La portée de la poupée Bobo dépasse le laboratoire : elle irrigue aujourd’hui la réflexion sur la télévision, les jeux vidéo, les modèles parentaux et l’éducation. Comprendre ces implications aide à construire des environnements protecteurs et porteurs pour les enfants.
Applications pratiques et recommandations
- Valoriser la modélisation positive : enseigner par l’exemple pour encourager la coopération et l’empathie.
- Être vigilant quant aux contenus médiatiques : ce que l’enfant observe importe, tout comme la manière dont les conséquences sont présentées.
- Utiliser le principe de vicarious reinforcement : montrer les conséquences négatives de comportements inadéquats réduit l’imitation.
Dans un cadre éducatif, cela signifie que l’enseignant est à la fois un pédagogue et un modèle : ses gestes, ses mots, ses réactions comptent autant que ses consignes.
Liens vers d’autres théories et perspectives
Bandura ne vivait pas en vase clos. Sa théorie dialogue avec d’autres approches du développement. Par exemple, la théorie des systèmes écologiques de Bronfenbrenner nous rappelle que l’enfant est influencé à plusieurs niveaux : famille, école, médias, lois. Les modèles s’insèrent dans ces systèmes. De même, la théorie de l’efficacité personnelle prolonge l’idée que l’observation façonne non seulement l’action, mais aussi la croyance en sa capacité d’agir.
Pour les praticiens, ces articulations sont utiles : un enfant qui imite l’agression peut aussi être soutenu pour développer des compétences alternatives, à travers des techniques inspirées de la thérapie cognitivo-comportementale ou des dispositifs de mentorat où la modélisation prosociale est centrale.
Questions d’actualité (2025) et enjeux numériques
En 2025, les environnements d’observation se multiplient : écrans, réseaux, contenus générés par d’autres enfants. Cela rend les conclusions de Bandura plus pertinentes et plus délicates : l’apprentissage social se produit désormais à échelle globale. Les décideurs, les éducateurs et les parents sont interpellés sur la régulation des contenus et la promotion de modèles responsables.
- Limiter l’exposition précoce à des scènes violentes non contextualisées.
- Favoriser des programmes où les comportements positifs sont récompensés de façon visible.
- Former les adultes à une modélisation consciente et à la co-construction de règles sociales.
Enfin, la recherche continue d’éclairer ce champ : l’approche de Bandura reste un point d’appui solide pour penser la prévention de l’agressivité et l’optimisation des apprentissages prosociaux.
Insight : aujourd’hui, la leçon est claire — entraîner des comportements s’apprend autant par ce qu’on montre que par ce qu’on dit ; prendre soin de nos modèles est une responsabilité éducative et sociale.

Qu’a montré précisément l’expérience de la poupée Bobo ?
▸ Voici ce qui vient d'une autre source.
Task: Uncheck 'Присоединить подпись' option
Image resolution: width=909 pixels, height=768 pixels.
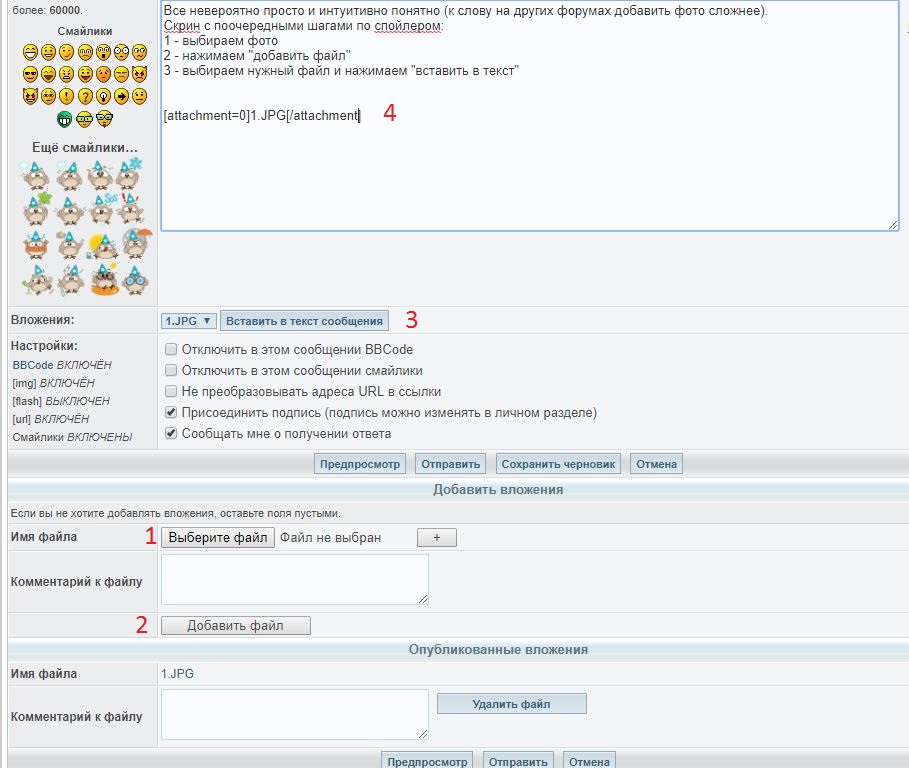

L’expérience a montré que des enfants exposés à un adulte agressif étaient plus susceptibles d’afficher des actes d’agression, par imitation directe et par généralisation. Elle a prouvé que l’apprentissage peut se faire par observation sans renforcement direct.
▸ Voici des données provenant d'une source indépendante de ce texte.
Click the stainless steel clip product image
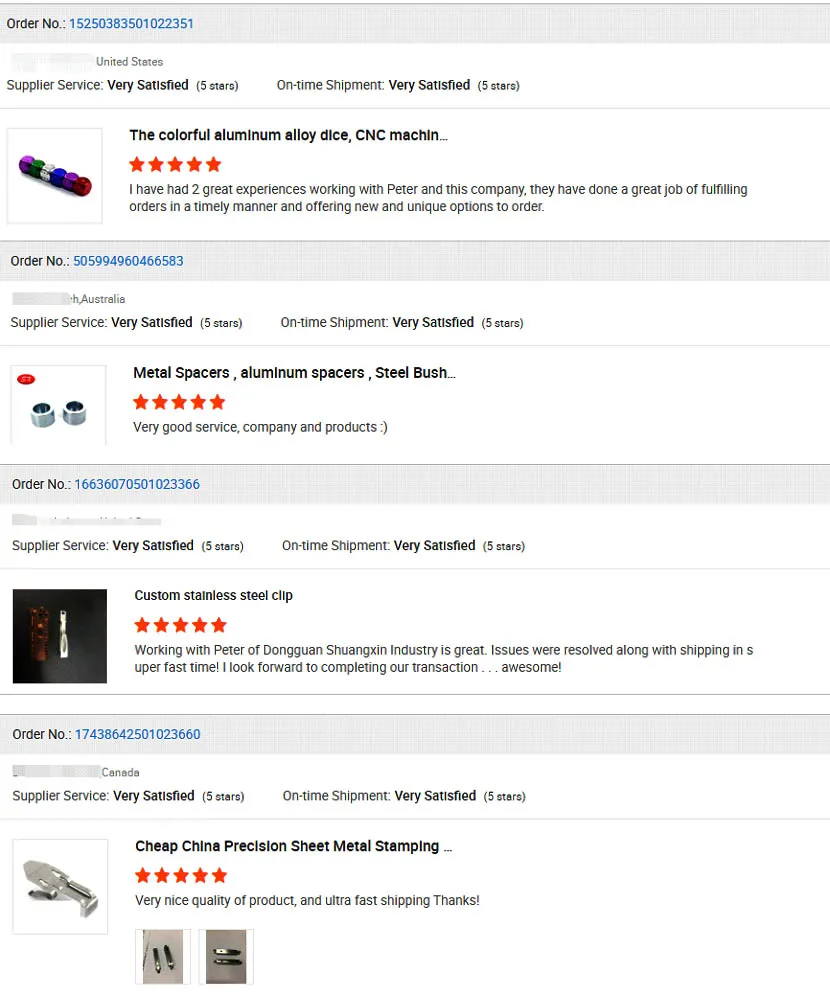(x=60, y=636)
Est-ce que l’étude de Bandura prouve que tous les enfants deviendront violents s’ils voient de la violence ?
Non. L’étude montre un risque d’imitation dans certaines conditions (présence d’un modèle, frustration, contexte permissif). Le contexte familial, les normes sociales, et l’interprétation de l’enfant modulent fortement l’effet.
Que retenir pour les parents et les éducateurs ?
Privilégier la modélisation positive, être attentif aux contenus exposés, expliquer les conséquences des actes et intervenir pour enseigner des alternatives prosociales. La prévention passe par des modèles cohérents et des explications adaptées.
Comment l’expérience a-t-elle influencé la psychologie moderne ?
Elle a posé les bases de la théorie de l’apprentissage social et a orienté des pratiques éducatives et thérapeutiques basées sur la modélisation. Elle a aussi soulevé des débats éthiques et méthodologiques qui ont enrichi la réflexion scientifique.